Re: Truncate in synchronous logical replication failed - Mailing list pgsql-hackers

From Japin Li
Subject Re: Truncate in synchronous logical replication failed
Date
Msg-id MEYP282MB16693325629FC7A09468F178B64D9@MEYP282MB1669.AUSP282.PROD.OUTLOOK.COM
Whole thread Raw
In response to Re: Truncate in synchronous logical replication failed  (Amit Kapila <amit.kapila16@gmail.com>)
Responses Re: Truncate in synchronous logical replication failed  (Amit Kapila <amit.kapila16@gmail.com>)
List pgsql-hackers
On Thu, 15 Apr 2021 at 18:22, Amit Kapila <amit.kapila16@gmail.com> wrote:
> On Wed, Apr 14, 2021 at 3:31 PM Amit Kapila <amit.kapila16@gmail.com> wrote:
>>
>> On Tue, Apr 13, 2021 at 8:07 PM Petr Jelinek
>> <petr.jelinek@enterprisedb.com> wrote:
>> >
>> > > On 12 Apr 2021, at 08:58, Amit Kapila <amit.kapila16@gmail.com> wrote:
>> > >
>> > > The problem happens only when we try to fetch IDENTITY_KEY attributes
>> > > because pgoutput uses RelationGetIndexAttrBitmap() to get that
>> > > information which locks the required indexes. Now, because TRUNCATE
>> > > has already acquired an exclusive lock on the index, it seems to
>> > > create a sort of deadlock where the actual Truncate operation waits
>> > > for logical replication of operation to complete and logical
>> > > replication waits for actual Truncate operation to finish.
>> > >
>> > > Do we really need to use RelationGetIndexAttrBitmap() to build
>> > > IDENTITY_KEY attributes? During decoding, we don't even lock the main
>> > > relation, we just scan the system table and build that information
>> > > using a historic snapshot. Can't we do something similar here?
>> > >
>> > > Adding Petr J. and Peter E. to know their views as this seems to be an
>> > > old problem (since the decoding of Truncate operation is introduced).
>> >
>> > We used RelationGetIndexAttrBitmap because it already existed, no other reason.
>> >
>>
>> Fair enough. But I think we should do something about it because using
>> the same (RelationGetIndexAttrBitmap) just breaks the synchronous
>> logical replication. I think this is broken since the logical
>> replication of Truncate is supported.
>>
>> > I am not sure what exact locking we need but I would have guessed at least AccessShareLock would be needed.
>> >
>>
>> Are you telling that we need AccessShareLock on the index? If so, why
>> is it different from how we access the relation during decoding
>> (basically in ReorderBufferProcessTXN, we directly use
>> RelationIdGetRelation() without any lock on the relation)? I think we
>> do it that way because we need it to process WAL entries and we need
>> the relation state based on the historic snapshot, so, even if the
>> relation is later changed/dropped, we are fine with the old state we
>> got. Isn't the same thing applies here in logicalrep_write_attrs? If
>> that is true then some equivalent of RelationGetIndexAttrBitmap where
>> we use RelationIdGetRelation instead of index_open should work?
>>
>
> Today, again I have thought about this and don't see a problem with
> the above idea. If the above understanding is correct, then I think
> for our purpose in pgoutput, we just need to call RelationGetIndexList
> and then build the idattr list for relation->rd_replidindex.

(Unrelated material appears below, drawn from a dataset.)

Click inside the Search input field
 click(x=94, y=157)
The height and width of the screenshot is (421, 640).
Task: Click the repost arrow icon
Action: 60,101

Sorry, I don't know how can we build the idattr without open the index.
If we should open the index, then we should use NoLock, since the TRUNCATE
side hold AccessExclusiveLock. As Osumi points out in [1], The NoLock mode
assumes that the  appropriate lock on the index is already taken.

Please let me know if I have misunderstood.

[1]
https://www.postgresql.org/message-id/OSBPR01MB488834BDBD67BFF2FB048B3DED4E9%40OSBPR01MB4888.jpnprd01.prod.outlook.com

-- 
Regrads,
Japin Li.
ChengDu WenWu Information Technology Co.,Ltd.